So much headway has been made since I was young; vibrators have lost their kinkiness, instead representing standard equipment for the modern 21st century woman, and female curated porn sites such as Bellesa focus specifically on creating pornography to satisfy the female gaze. But I am still skeptical. Because unfortunately I still find myself meeting women in their twenties who blush and avert their eyes when I bring up the conversation of masturbation or female arousal.  
 
So how do we redress this historical imbalance, undo the structures that have stopped curious hands from exploring beneath their pants?

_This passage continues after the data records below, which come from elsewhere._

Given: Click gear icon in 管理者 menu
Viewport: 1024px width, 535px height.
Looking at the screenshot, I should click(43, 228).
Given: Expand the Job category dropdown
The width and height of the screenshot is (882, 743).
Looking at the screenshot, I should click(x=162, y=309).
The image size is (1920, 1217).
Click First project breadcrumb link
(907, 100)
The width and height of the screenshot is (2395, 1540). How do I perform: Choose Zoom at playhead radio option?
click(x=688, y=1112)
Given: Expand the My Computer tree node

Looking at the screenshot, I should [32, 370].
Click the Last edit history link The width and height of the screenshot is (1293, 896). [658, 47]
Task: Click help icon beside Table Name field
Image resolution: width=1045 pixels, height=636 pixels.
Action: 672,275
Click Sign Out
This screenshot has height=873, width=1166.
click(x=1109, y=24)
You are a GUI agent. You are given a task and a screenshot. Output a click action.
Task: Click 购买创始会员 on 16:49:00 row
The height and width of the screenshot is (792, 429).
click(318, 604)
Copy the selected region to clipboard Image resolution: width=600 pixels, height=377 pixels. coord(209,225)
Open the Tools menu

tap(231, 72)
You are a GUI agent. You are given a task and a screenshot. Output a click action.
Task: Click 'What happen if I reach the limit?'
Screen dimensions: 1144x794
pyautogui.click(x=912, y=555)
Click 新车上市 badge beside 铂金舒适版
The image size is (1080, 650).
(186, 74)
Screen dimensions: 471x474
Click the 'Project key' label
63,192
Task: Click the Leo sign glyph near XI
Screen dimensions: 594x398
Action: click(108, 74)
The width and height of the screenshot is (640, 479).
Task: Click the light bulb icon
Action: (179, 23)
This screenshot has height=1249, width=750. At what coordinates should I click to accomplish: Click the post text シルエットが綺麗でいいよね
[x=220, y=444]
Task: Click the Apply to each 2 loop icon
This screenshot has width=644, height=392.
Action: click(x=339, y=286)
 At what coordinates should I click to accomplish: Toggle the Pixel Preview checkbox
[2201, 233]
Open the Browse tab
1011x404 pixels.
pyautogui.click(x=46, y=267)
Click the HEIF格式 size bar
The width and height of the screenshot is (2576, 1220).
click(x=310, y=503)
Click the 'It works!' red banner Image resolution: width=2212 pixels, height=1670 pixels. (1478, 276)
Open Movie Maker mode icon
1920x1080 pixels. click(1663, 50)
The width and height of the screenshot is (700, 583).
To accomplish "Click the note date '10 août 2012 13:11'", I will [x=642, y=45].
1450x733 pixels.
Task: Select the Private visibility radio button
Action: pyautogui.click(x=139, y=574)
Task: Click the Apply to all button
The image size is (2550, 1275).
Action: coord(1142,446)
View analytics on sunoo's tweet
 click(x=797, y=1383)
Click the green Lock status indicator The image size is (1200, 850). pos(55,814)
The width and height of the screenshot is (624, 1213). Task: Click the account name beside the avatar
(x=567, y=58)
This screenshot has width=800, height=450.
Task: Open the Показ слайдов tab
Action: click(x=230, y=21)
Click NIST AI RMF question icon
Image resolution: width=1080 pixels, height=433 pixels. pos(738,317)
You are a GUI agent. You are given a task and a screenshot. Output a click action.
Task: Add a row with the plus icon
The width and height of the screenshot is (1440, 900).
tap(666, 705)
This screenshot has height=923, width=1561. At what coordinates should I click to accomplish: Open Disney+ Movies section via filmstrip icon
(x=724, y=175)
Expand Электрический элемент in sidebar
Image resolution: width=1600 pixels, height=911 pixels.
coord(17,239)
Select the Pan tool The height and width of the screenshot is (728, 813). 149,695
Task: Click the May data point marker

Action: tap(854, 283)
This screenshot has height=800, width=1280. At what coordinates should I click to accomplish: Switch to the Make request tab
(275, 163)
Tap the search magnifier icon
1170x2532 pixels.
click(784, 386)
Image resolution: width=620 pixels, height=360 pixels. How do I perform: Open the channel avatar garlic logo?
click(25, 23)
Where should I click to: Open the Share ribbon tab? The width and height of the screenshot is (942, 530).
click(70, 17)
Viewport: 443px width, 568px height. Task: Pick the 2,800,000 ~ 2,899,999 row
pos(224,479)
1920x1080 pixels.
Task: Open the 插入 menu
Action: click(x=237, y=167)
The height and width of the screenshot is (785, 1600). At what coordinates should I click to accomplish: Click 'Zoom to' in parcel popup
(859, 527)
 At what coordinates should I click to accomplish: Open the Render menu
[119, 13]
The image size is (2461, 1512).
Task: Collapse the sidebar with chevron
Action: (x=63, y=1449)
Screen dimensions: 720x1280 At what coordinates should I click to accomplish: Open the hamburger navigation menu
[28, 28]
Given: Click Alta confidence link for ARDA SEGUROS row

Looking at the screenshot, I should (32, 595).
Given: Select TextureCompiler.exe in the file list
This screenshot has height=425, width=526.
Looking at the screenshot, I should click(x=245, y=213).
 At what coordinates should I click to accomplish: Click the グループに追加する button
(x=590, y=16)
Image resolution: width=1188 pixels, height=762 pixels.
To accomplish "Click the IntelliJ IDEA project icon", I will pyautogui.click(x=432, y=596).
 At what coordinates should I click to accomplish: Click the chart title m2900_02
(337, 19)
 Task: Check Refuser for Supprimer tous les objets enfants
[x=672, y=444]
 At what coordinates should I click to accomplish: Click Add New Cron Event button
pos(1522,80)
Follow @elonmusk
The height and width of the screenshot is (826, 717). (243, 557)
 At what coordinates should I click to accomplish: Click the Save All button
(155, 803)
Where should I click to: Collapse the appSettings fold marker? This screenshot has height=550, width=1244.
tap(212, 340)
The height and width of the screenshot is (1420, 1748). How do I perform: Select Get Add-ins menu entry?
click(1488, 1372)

How do we transcend our bodily estrangement and teach women to connect with their sexual selves? For me the answer is simple: female pleasure needs to enter the debate earlier. Sex education needs to teach boys and girls alike about the realities of female arousal. By giving it airtime female pleasure will lose its mythic, legendary status, making healthy reciprocal sex between young people a much more realistic possibility. Female arousal is not unladylike, it is not disgusting or shameful. Female pleasure is just well... normal.  

 
I wish I had discovered the secrets of my body without the help of a man. I wish I had been curious enough to even look at my vagina before somebody else did. If I hadn't been in a loving relationship, who knows how long it may have taken me to unlock the parts of my body that society had tried to hide from me. Learning the way your body looks, moves and feels should be a normal part of growing up. An independent task not just reserved for the intimate moments you share with somebody else. Until we begin to talk about the female orgasm it will continue to be women’s “dirty little secret”.